======== Excerpt ========

Can Dogs Get Food Poisoning?

Every Fido, Radar, and Spot chows down on hamburger that is days old and they never seem to get sick. In fact, dogs tend to eat all kinds of old foods and never seem to miss a beat. Is it possible that dogs simply don’t get food poisoning?


Can Dogs Get Food Poisoning?

Yes, and the reality is that dogs who are food-oriented and love to scavenge are prone to food poisoning. Food poisoning in humans is rough. And, the same goes for our canine friends. Signs of a bad reaction to food are:

  • Vomiting
  • Loose stools and diarrhea
  • Lethargy
  • Unwillingness to eat

More severe cases of food poisoning in dogs can cause seizures, severe dehydration, muscle spasms, disorientation, and even collapse.

In the event you suspect your dog may be suffering from food poisoning, you can't afford to waste time. They need to be taken to see the vet immediately. 


Does My Dog Have Food Poisoning?

Food poisoning is not a common occurrence in dogs. However, if your furry buddy is the type to attempt to eat fecal matter they find on a walk, get into the compost pile, or practice indiscriminate eating in the form of garbage or dead squirrels at the park, they may suffer from a food poisoning of sorts once the digestion process begins. The bacteria and mold that forms in feces, old food, and dead animals can cause serious illnesses, and not only that, but your pup can also contract parasites and worms that make them sick.

Diagnosis of food poisoning in dogs is similar to that for humans and typically involves noting the above symptoms. Since the body's way of reacting to the presence of toxins that cause food poisoning is to try and flush them out, your companion is likely to have a bad case of diarrhea and vomiting. 

How Do I Treat My Dog's Food Poisoning?

Any time that your dog is vomiting and showing signs of tummy trouble, it is best to take them to the vet. If you know they were digging in the garbage or sampled a dead animal carcass, it is better to be safe than sorry when it comes to food poisoning. 

As well, food toxicity often produces the same symptoms. The ingestion of chocolate, peanut butter or other food products with xylitol, macadamia nuts, onions, and coffee, among other human foods can cause severe toxicity that must be treated by a veterinarian.


Case Study

In 2006, several well-known dog foods were recalled after they were found to contain aflatoxins that are highly toxic to dogs. According to Cornell University veterinarians, over 100 dogs died of food poisoning, eating foods intended for them. The University team used a new type of test modified from one used for humans to discover the cause of the food poisoning. 

But, unfortunately for many dogs and their owners, the discovery of the aflatoxin came too late. Sadly, many of the dogs would not have been subjected to this food poisoning if their owners had been aware of the wave of media attention given this recall.

========

▸ **Directions for this task**: In the article on dog food poisoning, what were several well-known dog foods found to contain when they were recalled in 2006? The rows here are separate from the article.

======== Supplied records ========

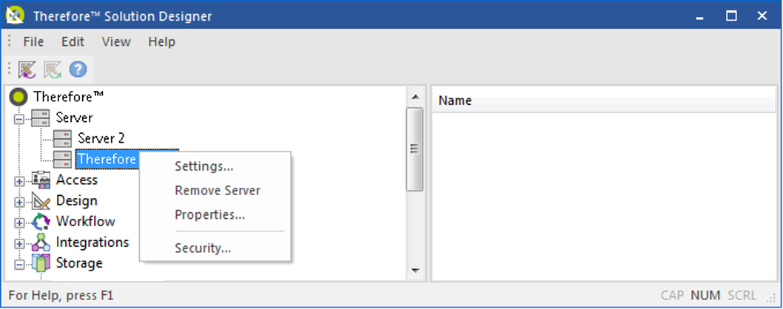Click the Storage node icon
Viewport: 783px width, 309px height.
point(41,263)
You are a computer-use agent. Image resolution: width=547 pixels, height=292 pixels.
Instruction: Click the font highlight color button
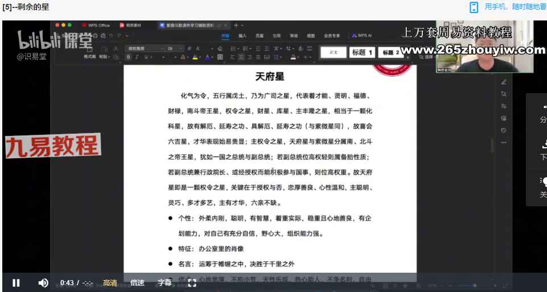coord(195,57)
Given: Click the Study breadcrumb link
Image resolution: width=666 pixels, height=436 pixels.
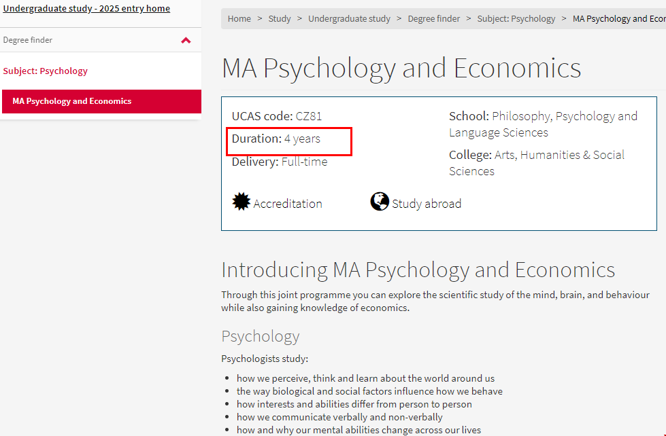Looking at the screenshot, I should [280, 18].
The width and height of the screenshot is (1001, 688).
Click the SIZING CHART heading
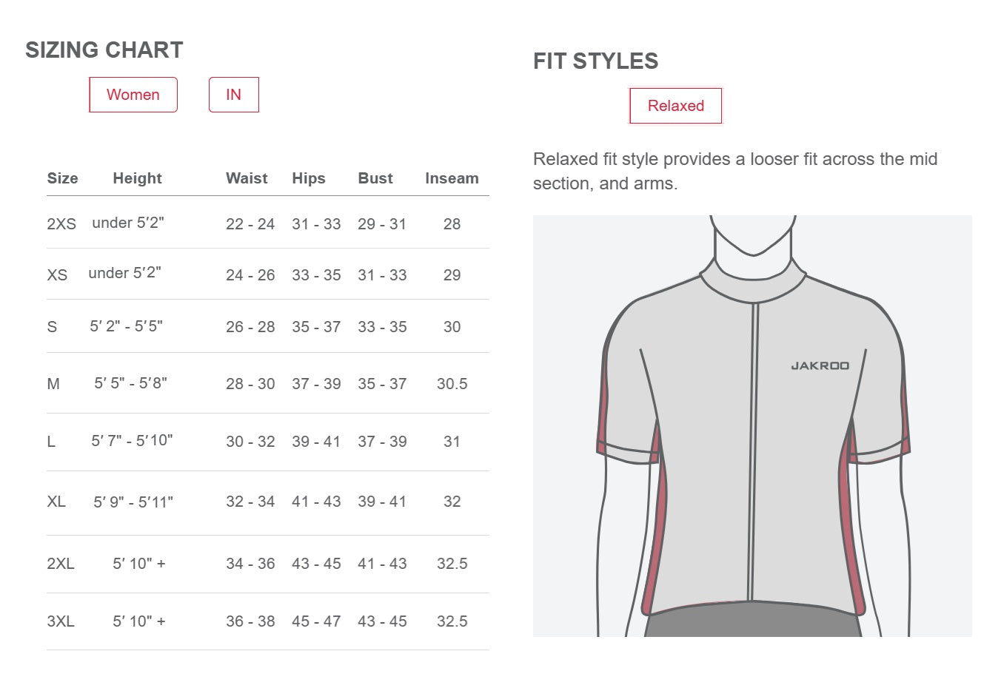tap(104, 50)
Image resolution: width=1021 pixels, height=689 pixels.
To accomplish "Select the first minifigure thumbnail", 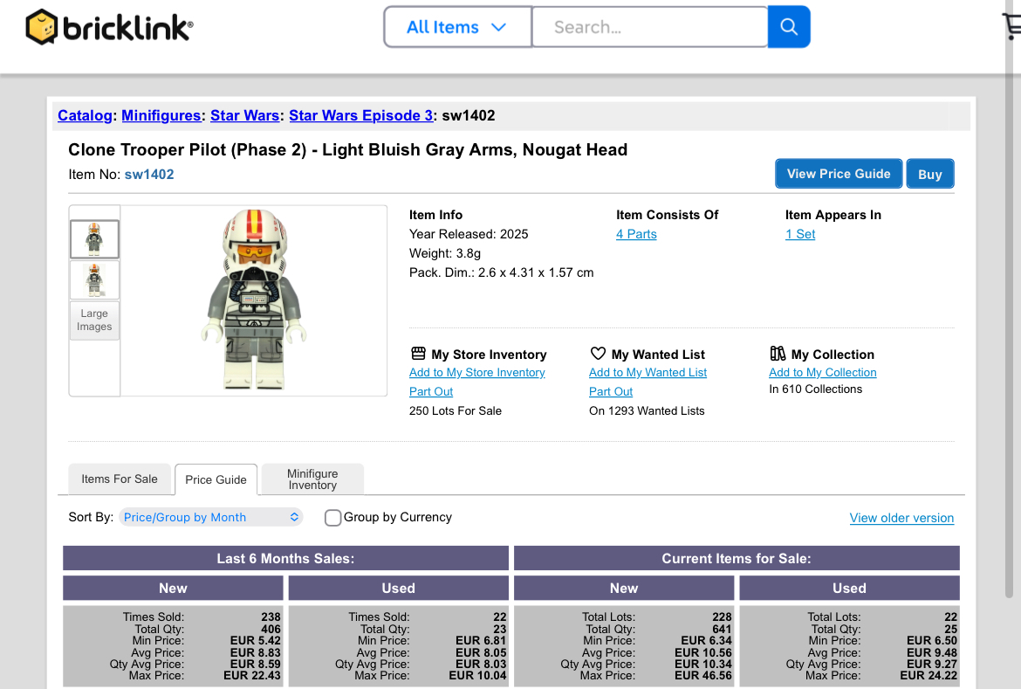I will coord(94,239).
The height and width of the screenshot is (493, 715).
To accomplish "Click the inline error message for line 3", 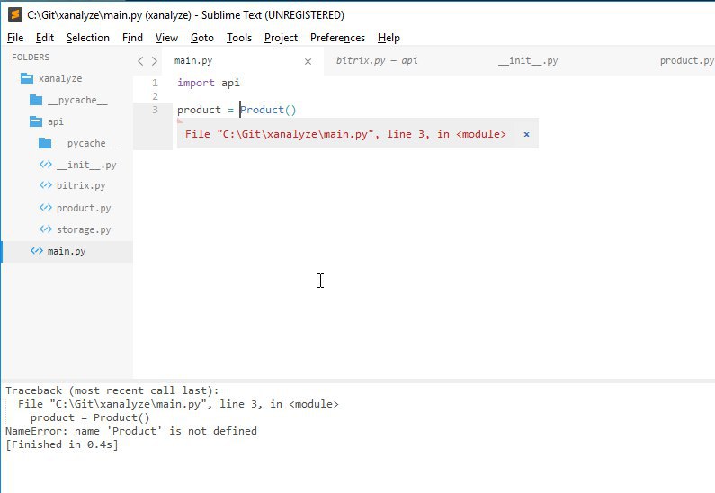I will point(345,134).
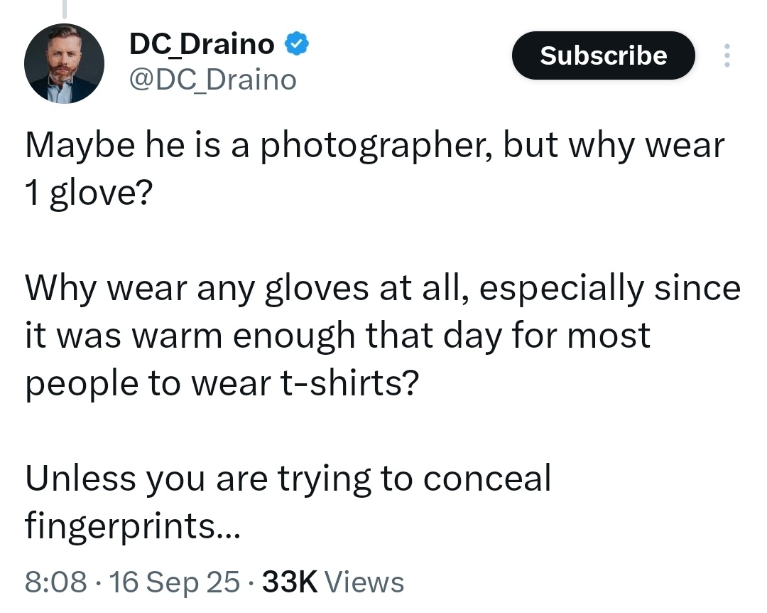
Task: Click the 8:08 timestamp
Action: click(56, 582)
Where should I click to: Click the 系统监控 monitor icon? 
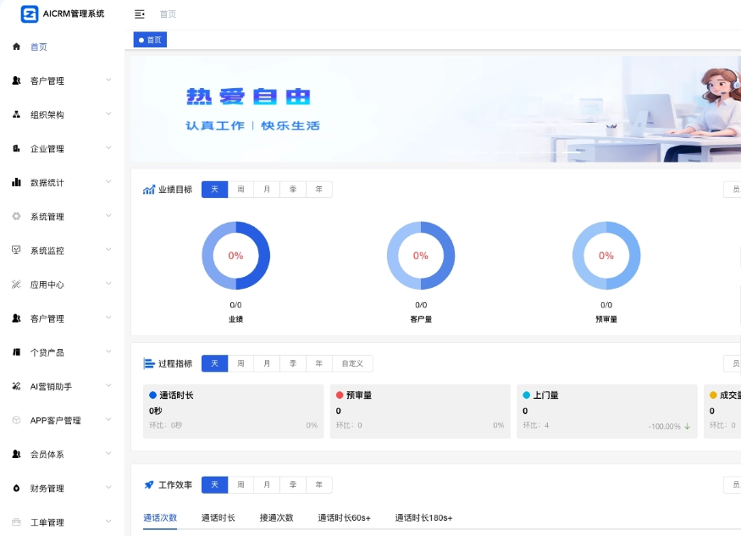pos(16,250)
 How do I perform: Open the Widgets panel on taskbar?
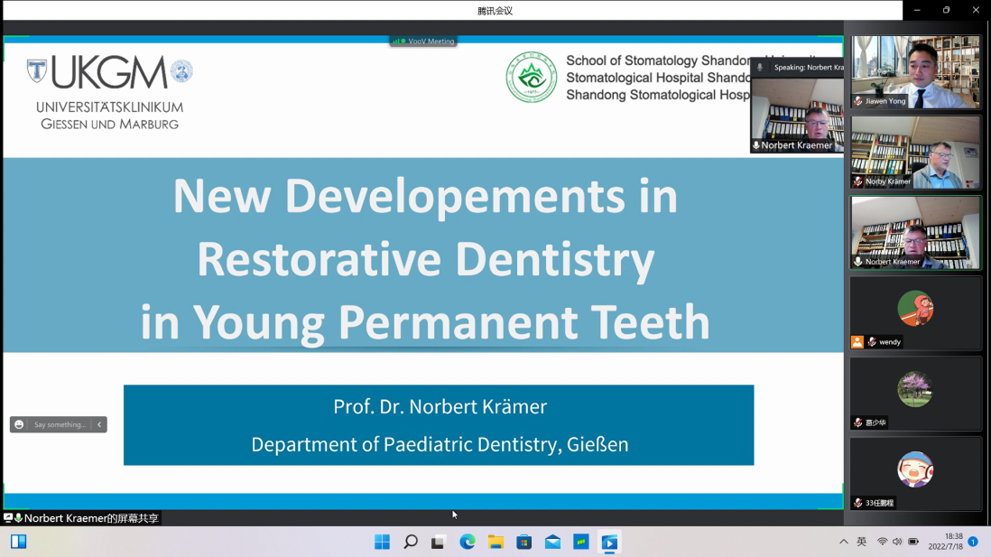18,542
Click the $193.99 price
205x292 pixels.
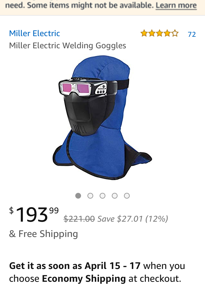coord(34,215)
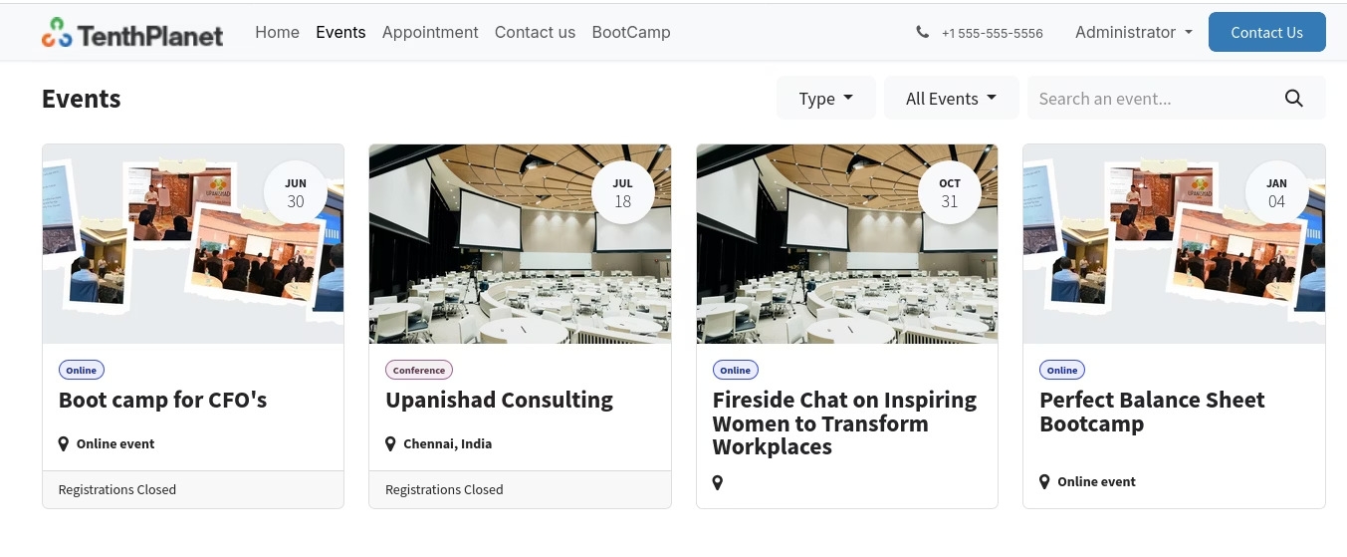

========

▸ **Output of the exercise**: Aflatoxins that are highly toxic to dogs.